§ OPDRACHT 1
Schrijf de rijen letterlijk over, vanaf de rij met "This screenshot has height=709, width=1292." tot en met de laatste rij, en laat de afbeeldingen daarbij weg.

§ LEESTEKST
- - - - -
Home

Gerechtshof Arnhem-Leeuwarden, 15-09-2020, ECLI:NL:GHARL:2020:7357, 19/00360

Gerechtshof Arnhem-Leeuwarden, 15-09-2020, ECLI:NL:GHARL:2020:7357, 19/00360

Gegevens

Instantie
Gerechtshof Arnhem-Leeuwarden
Datum uitspraak
15 september 2020
Datum publicatie
25 september 2020
ECLI
ECLI:NL:GHARL:2020:7357
Formele relaties
Zaaknummer
19/00360

Inhoudsindicatie

Loonheffingen. Zijn twee van de aandeelhouders verplicht verzekerd voor de werknemersverzekeringen? Privaatrechtelijke dienstbetrekking?

Uitspraak

locatie Arnhem

nummer 19/00360

uitspraakdatum: 15 september 2020

Uitspraak van de derde meervoudige belastingkamer

op het hoger beroep van

de inspecteur van de Belastingdienst/Kantoor Utrecht (hierna: de Inspecteur)
- - - - -
[Opgeslagen gegevens]
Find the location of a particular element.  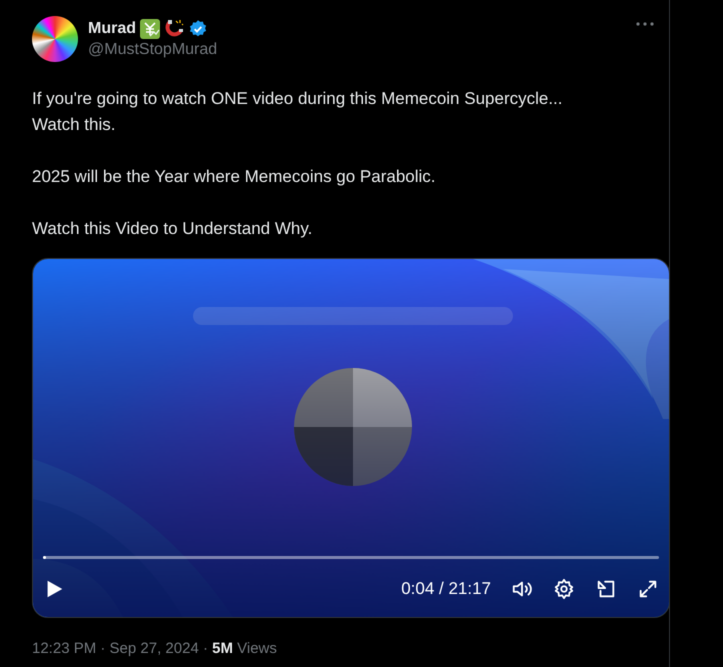

fullscreen-icon is located at coordinates (648, 589).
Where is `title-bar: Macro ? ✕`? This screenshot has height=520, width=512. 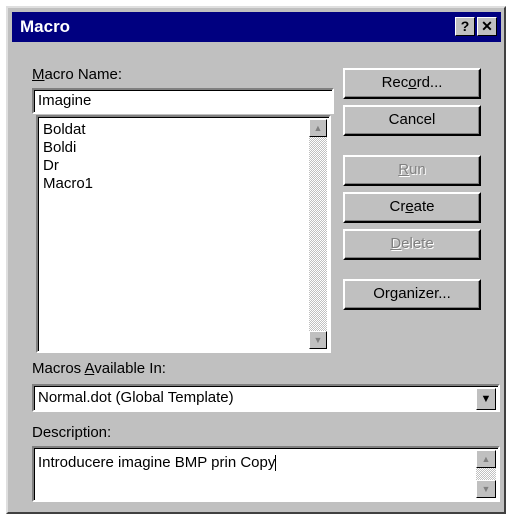
title-bar: Macro ? ✕ is located at coordinates (256, 27).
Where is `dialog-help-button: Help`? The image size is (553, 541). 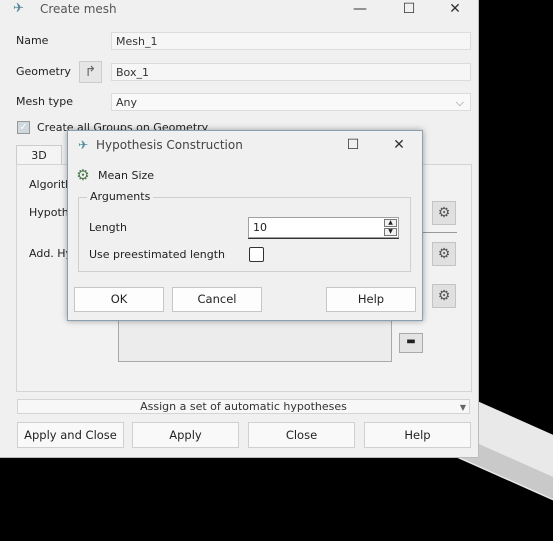 dialog-help-button: Help is located at coordinates (371, 300).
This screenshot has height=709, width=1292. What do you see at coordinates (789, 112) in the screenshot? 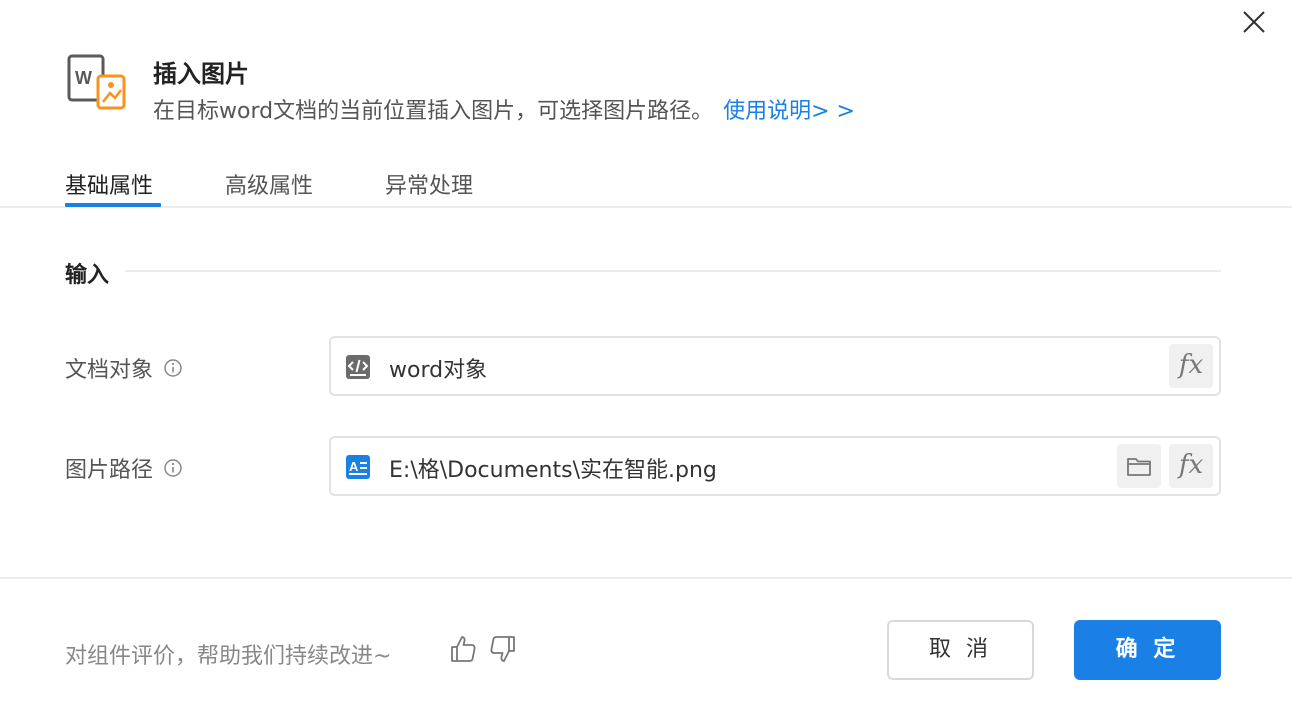
I see `help-link: 使用说明> >` at bounding box center [789, 112].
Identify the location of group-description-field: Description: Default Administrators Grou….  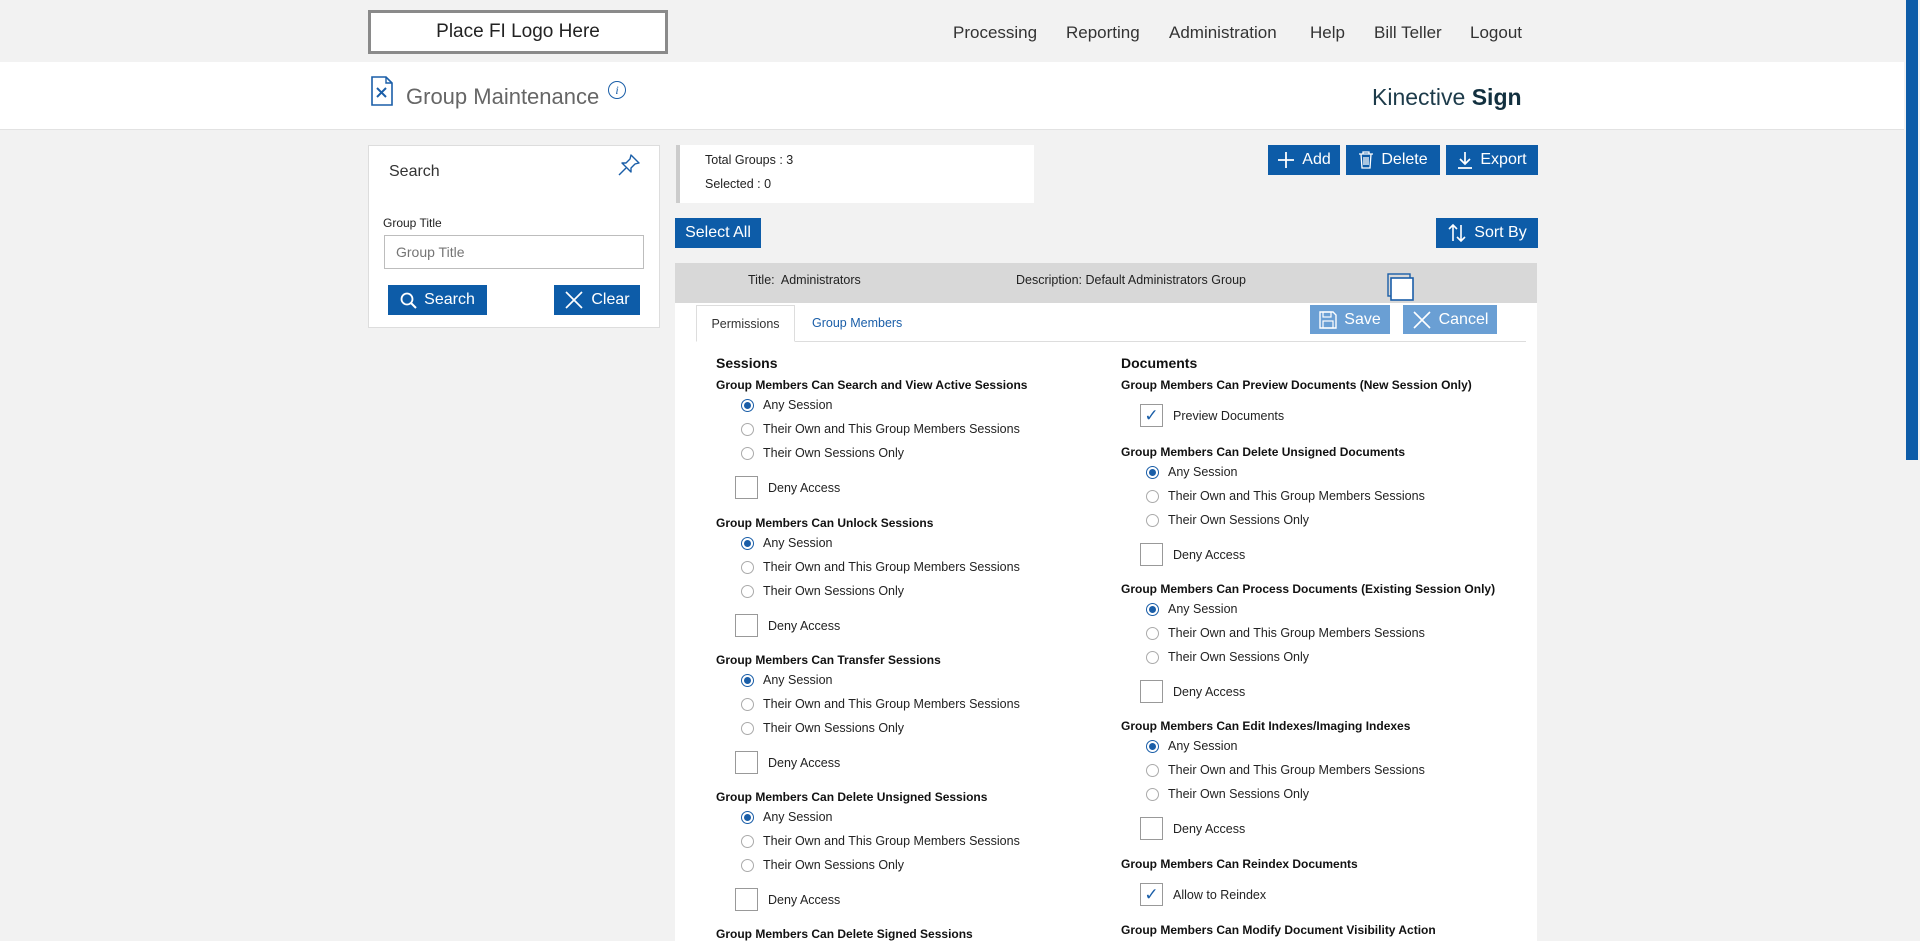
(1131, 280).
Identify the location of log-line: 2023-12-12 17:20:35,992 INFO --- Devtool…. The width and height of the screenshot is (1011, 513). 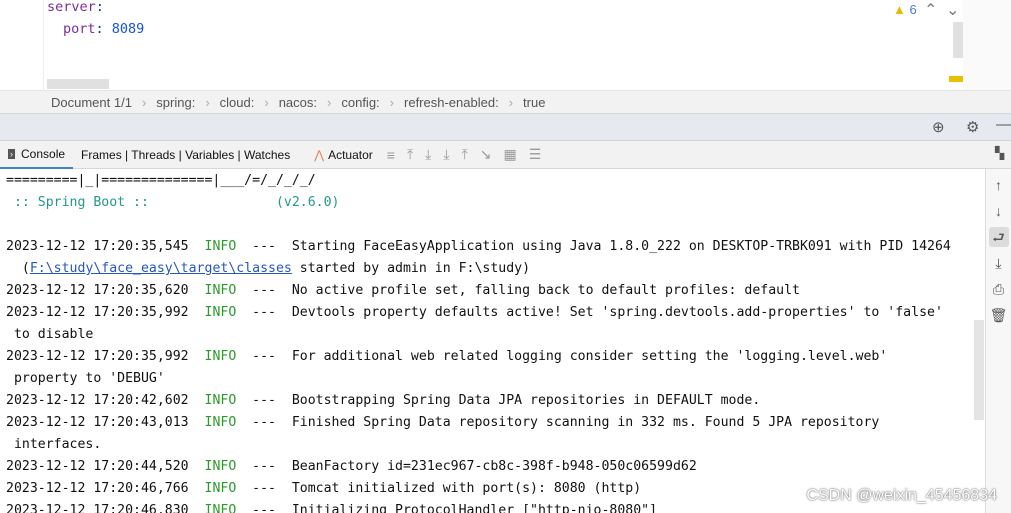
- - - - -
§ OPDRACHT 2
Op welke datum is de uitspraak uit de leestekst gepubliceerd?

§ UITWERKING 1
This screenshot has height=709, width=1292. What do you see at coordinates (789, 112) in the screenshot? 
I see `help-link: 使用说明> >` at bounding box center [789, 112].
Identify the location of group-description-field: Description: Default Administrators Grou….  
(1131, 280).
Identify the location of log-line: 2023-12-12 17:20:35,992 INFO --- Devtool…. The width and height of the screenshot is (1011, 513). 

§ UITWERKING 2
25 september 2020